La culpabilité le fouette farouchement. L'image de son père éreinté s'immisce. La honte vient s'ajouter sur la pile. Il l'a laissé à son propre sort ! Quel genre de fils est-il ?! Une partie de Gaël rétorque « soigne toi avant de vouloir soigner les autres » alors que l'autre réplique « oui mais... ». Et en même temps son père n'est pas si solitaire que ça. La voisine est présente pour tenter de lui porter compagnie. Gaël peut bien se concéder cela. Le jeune homme souffle. Il est tiraillé entre plusieurs émotions qu'il est incapable de dompter... Pourtant hors de question de se lamenter. S'il est venu ici c'est pour inhaler un peu mieux la vie. Il veut respirer le paysage, pas le tâcher avec ses sombres pensées.

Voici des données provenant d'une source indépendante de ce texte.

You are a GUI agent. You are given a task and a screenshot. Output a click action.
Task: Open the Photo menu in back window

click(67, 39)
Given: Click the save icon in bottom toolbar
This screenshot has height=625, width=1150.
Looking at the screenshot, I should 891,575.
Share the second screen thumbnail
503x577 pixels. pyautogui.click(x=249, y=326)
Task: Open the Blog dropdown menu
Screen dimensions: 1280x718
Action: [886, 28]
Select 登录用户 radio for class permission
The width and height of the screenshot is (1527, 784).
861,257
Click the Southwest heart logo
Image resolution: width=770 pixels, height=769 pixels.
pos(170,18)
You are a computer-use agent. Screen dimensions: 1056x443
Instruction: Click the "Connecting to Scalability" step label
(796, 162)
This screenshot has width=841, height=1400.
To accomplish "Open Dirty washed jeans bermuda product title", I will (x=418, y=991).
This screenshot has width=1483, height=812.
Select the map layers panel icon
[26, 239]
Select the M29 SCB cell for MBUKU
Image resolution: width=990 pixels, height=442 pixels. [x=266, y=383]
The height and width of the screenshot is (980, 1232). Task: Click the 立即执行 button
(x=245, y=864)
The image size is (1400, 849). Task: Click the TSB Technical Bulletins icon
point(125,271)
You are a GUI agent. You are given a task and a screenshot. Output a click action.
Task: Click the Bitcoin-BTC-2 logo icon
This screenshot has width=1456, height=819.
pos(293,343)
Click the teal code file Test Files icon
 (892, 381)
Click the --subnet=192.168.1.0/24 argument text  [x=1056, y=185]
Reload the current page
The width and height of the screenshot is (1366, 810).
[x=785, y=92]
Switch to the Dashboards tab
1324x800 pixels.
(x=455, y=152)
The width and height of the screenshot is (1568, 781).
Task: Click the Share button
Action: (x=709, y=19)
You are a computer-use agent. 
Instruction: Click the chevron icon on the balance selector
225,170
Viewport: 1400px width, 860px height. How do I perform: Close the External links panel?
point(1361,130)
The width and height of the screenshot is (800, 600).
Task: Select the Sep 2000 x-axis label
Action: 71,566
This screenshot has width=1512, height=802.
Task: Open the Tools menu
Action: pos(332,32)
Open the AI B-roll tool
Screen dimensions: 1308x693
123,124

Sa pause lui a fait un bien fou tant physiquement que mentalement. Il est prêt à repartir afin d'atteindre un endroit où il pourra tranquillement passer la soirée à se reposer.

Gaël a jeté son dévolu sur un champ inoccupé par les agriculteurs. Il y plante sa tente -non sans mal- et y place son sac de couchage. Les rayons déclinent tranquillement offrant un magnifique spectacle de coucher de soleil. Il se remémore les paroles de sa maman à ce propos « Le soleil a terminé sa journée de travail. Il nous a réchauffé mais il faut bien qu'il aille se coucher pour laisser la place à la lune afin qu'elle nous émerveille à son tour ! » Sa mère avait le don de trouver les mots justes que ce soit pour réconforter, pour apaiser, ou bien pour faire rire. Gaël aurait aimé hériter de ce côté-là. En attendant il profite un maximum de s'imprégner de cette journée qui fut, pour la première fois, positive dans sa globalité. Mais alors qu'un semblant de bien-être le gagne, l'euphorie retombe brutalement, le faisant s'écraser sur le sol. C'est au milieu de cette zone perdue que Gaël ouvre les vannes. Son tee-shirt est trempé par ses pleurs qui ne cessent de s'échouer, se nichant dans son cou. Voilà qu'il éprouve de la solitude au beau milieu de cette étendue en friche. En y pensant, sa vie l'est tout autant. Lorsqu'il a appris la funeste nouvelle, il a mis sa vie en stand-by : il s'est pourvu d'un arrêt maladie auprès de son travail et a coupé tout contact avec le peu de personnes qu'il avait comme amis. Il est retourné vivre chez son père dans le but de s'entraider à deux, aller de l'avant à deux. Toutefois pourquoi a-t-il l'impression de batailler en solo ? De nouveau la colère monte en flèche, sa mâchoire se crispe. Par réflexe, il serre et desserre les poings. « La vie, ou plutôt la mort, est injuste » pense-t-il tel un bambin. Elle avait encore des mois devant elle... C'est du moins ce que les médecins espéraient. Mais la maladie est une incertitude qu'il ne faut pas négliger. C'est une intru qui s'invite sans avoir demander au préalable une quelconque permission, puis qui repart avec des objets sentimentaux de valeurs : la santé, la force, parfois la combativité...

Le corps de Gaël ne répond plus. Il est ankylosé et terriblement brulant Il s'endort, épuisé de sa journée.